Até segunda-feira, o Pronto-Socorro (PS) do Hospital Universitário (HU) de Londrina deverá ser totalmente desocupado para permitir a reforma do setor. Os pacientes já começaram a ser transferidos para uma ala provisória, onde funciona o ambulatório do hospital. Com a mudança, o número de vagas de PS passará de 38 para 26, uma redução de 30%.
Segundo o diretor-superintendente do HU, Francisco Eugênio de Souza, pacientes e profissionais de saúde terão que conviver com o barulho e a poeira gerados pelas obras, o cheiro de tinta e a movimentação por pelo menos um ano, prazo estimado para a conclusão dos trabalhos.

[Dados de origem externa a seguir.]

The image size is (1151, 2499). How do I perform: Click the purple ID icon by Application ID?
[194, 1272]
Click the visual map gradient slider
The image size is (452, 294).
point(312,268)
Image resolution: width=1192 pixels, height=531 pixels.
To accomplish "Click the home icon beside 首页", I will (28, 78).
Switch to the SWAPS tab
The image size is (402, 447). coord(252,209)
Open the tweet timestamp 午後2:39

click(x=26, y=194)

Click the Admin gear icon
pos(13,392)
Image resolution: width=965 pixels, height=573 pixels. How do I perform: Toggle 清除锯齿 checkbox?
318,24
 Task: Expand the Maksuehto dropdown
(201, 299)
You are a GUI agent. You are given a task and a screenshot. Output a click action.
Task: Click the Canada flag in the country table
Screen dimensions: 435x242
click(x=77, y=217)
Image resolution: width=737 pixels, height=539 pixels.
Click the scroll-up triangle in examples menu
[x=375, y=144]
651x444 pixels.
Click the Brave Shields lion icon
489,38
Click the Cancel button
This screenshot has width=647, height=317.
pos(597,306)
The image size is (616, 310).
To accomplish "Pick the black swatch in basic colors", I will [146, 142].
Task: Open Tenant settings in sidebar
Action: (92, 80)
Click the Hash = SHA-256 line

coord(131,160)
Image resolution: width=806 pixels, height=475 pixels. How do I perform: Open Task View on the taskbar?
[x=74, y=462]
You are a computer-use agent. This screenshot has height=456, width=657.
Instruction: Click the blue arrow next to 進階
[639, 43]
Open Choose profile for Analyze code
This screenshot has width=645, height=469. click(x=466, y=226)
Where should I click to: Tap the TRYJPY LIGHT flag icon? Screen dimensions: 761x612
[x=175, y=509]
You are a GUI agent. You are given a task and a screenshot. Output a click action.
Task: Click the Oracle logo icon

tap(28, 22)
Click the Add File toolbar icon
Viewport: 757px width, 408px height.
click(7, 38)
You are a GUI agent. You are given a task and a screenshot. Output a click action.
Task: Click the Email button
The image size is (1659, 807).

Atrasos, contudo, não estão descartados. A própria reforma na área interna do PS deveria ter sido iniciada há 90 dias. ''Por ser um hospital antigo, muitas surpresas têm ocorrido, como tubulações em locais imprevistos. Esperamos liberar tudo em no máximo um ano, mas pode ser que no decorrer desse período alguma área nova já possa ser liberada'', afirmou.
Orçada em R$ 3,2 milhões, a obra inclui a revitalização e a ampliação do PS. O ambulatório que está recebendo provisoriamente os pacientes também foi reformado. Até ontem, já haviam sido transferidos para lá os prontos-socorros pediátrico e obstétrico. Os demais - médico, ortopédico e cirúrgico - devem ser alocados na nova ala até segunda-feira.
O superintendente reforçou que os pacientes não devem procurar diretamente o HU, a exemplo do que já vem ocorrendo desde julho. ''Continuaremos ligados ao sistema de urgência e emergência, mas recebendo pacientes somente através do Samu, Siate e Central de Leitos'', destacou.